Beauty Remains (美人依旧) is a 2005 Chinese-language drama film directed by Ann Hu, starring Zhou Xun, Vivian Wu and Wang Zhiwen. The film had its North American premiere at the Cleveland International Film Festival on March 17, 2006.

==Plot==
Fei (played by Zhou Xun), who has been away from home for fifteen years, is returned home by his half-sister Yingzi (played by Vivian Wu) due to his father's will. Since she was a youngster, Xiaofei had vowed to be a promising woman because of her mother's impoverished upbringing. Her sister's aristocratic demeanor, on the other hand, was full of temptations for Fei. Fei eventually grew accustomed to her sister's presence. It appears that I have rediscovered my sense of belonging. When Fei discovered that her sister only planned to use her to gain the fortune and then travel abroad with her lover Mr. Huang (played by Wang Zhiwen), she was devastated. She didn't want to be separated from her sister or her home. At this point, the uncertainty exhibited by the emotional Mr. Huang provided Xiaofei with a chance for retaliation. However, vengeance and desire did not provide her with the satisfaction she had hoped for.

==Cast==
- Zhou Xun as Zhang Fei
- Vivian Wu as Yingzi
- Wang Zhiwen as Mr.
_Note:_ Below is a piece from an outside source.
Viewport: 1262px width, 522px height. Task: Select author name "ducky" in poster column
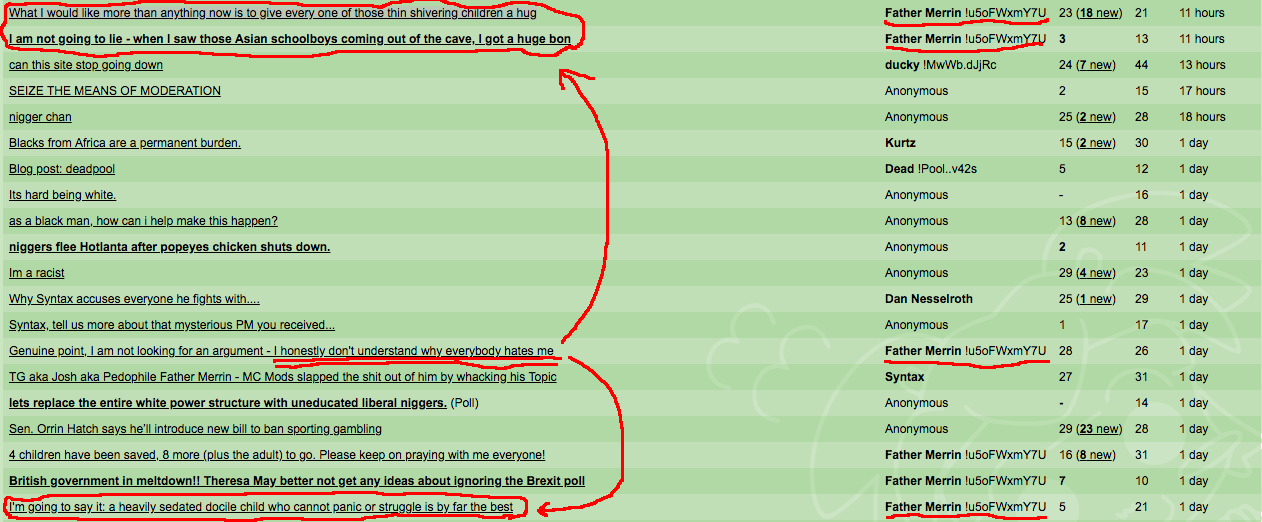904,65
Huang
- Lisa Lu as Woman Gambler
- Zhu Manfang as Bai
- Shen Chang as Xiao Tian
- Ju Xue
- Shen Yuqian as Miss Bai
- Wang Jianjun
- Yang Lixin
- Xu Xiyan
- Liu Mengyi

==Reception==
Matt Zoller Seitz of The New York Times wrote that Kevan's cinematography "contributes to the sense that these hot-blooded characters are frozen by family obligations, social status and the changes unfolding beyond their bedroom walls." Len Klady of Screen Daily wrote that "The specificity of the setting instils a potent dramatic context but ultimately the universality of the emotional terrain is so rich and textured that borders blur and a vibrant heart survives that should provide this international co-production with ample global access." Frank Lovece of Film Journal International wrote that while the ending is "inexplicable", the film's "tapestry and matrix of confused emotions is as breathtaking as the period fashions and as breathless as, well, Breathless."

Elizabeth Weitzman of the New York Daily News rated the film 2 stars and called it "overwrought" but "beautifully atmospheric". Robert Koehler of Variety called the film "unappealing" and "stiff". Aaron Hillis of The Village Voice wrote that the film "plays like the work of a fifth-generation Chinese hack faking a lavish Hollywood saga on an indie budget".